II. Denial of Wage Increase Claim
Plaintiff's remaining claim is for a violation of § 1981 based on Ciox Health's alleged denial of a wage increase. There is no direct evidence of such a denial, so the same burden-shifting framework analyzed above applies to this claim as well. In fact, there is little evidence that Ciox Health denied Plaintiff a wage increase while granting one to Ms. Giraud. Even Plaintiff herself is inconsistent on the facts: in one place she states, “The comparator Jenni [sic] Giraud received a raise in February 2016, ” and in another place she says, “Jenni [sic] Giraud received a $2.25 cent raise in January 2016.” Plaintiff submits no evidence as to when Ms. Giraud received a raise, and pay stubs from Ciox Health reflect that Plaintiff received four increases to her wage during her employment, including one in February 2016.

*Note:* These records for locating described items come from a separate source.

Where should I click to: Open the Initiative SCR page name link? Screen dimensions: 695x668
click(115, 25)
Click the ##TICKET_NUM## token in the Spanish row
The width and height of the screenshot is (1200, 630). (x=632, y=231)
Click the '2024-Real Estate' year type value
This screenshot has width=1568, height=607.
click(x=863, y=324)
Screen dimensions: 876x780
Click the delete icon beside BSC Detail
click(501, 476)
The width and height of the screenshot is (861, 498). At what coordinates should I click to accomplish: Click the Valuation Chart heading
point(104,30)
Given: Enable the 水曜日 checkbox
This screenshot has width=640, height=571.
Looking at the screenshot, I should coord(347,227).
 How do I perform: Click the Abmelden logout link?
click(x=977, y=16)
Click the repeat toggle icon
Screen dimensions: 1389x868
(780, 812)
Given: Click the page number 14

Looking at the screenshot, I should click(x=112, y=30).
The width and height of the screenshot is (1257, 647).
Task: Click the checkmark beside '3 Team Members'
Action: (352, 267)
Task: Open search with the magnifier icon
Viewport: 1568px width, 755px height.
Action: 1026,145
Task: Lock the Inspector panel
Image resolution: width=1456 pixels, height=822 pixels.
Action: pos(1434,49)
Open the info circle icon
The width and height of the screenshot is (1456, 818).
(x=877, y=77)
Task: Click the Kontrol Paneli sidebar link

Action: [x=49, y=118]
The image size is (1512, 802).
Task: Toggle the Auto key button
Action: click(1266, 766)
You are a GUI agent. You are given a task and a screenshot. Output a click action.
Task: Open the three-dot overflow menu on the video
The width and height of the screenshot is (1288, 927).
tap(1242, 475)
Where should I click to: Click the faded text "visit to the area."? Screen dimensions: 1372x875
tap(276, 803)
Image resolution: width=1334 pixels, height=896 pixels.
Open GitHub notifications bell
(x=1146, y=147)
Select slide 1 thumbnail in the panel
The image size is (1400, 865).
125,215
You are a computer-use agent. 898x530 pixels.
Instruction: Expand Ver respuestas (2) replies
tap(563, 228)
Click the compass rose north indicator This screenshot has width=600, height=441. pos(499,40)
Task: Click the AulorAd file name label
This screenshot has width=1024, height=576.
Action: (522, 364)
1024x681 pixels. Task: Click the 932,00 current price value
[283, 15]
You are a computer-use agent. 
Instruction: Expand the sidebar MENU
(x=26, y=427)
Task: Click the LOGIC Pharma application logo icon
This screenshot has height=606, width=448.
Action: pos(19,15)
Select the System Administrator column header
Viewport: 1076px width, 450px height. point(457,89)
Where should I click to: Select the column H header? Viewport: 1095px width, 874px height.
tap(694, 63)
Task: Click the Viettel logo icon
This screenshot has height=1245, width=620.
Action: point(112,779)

Docs. 31-10 at 1; 87 at 1.
Docs. 70-4, 70-5, 70-6, 70-7.
Furthermore, in Plaintiff's Complaint she admits, “I asked Jennifer Lombard for a raise she kept giving excuses as to why she couldn't. She than [sic] told me she could give me a little something but I couldn't tell anyone. Jennifer Lombard would put 2 extra hours on my check.” This arrangement, corroborated by email evidence, casts doubt on the claim that Ms. Lombard denied Plaintiff a wage increase for reasons related to race. Even abstracting from Ms. Lombard's secretive arrangement, Plaintiff has no evidence that the “excuses” she was given were pretextual or additional to race-based ones.
Doc. 1 at 7.
Doc. 1-2 at 2.
Doc. 70-3 at 60-62.
Accordingly, Ciox Health is entitled to summary judgment as to the claim for denial of a wage increase.
CONCLUSION
For the foregoing reasons, Defendant's Motion for Summary Judgment (Doc. 70) is GRANTED, and Plaintiffs Motions for Summary Judgment (Docs. 31, 33) are DENIED.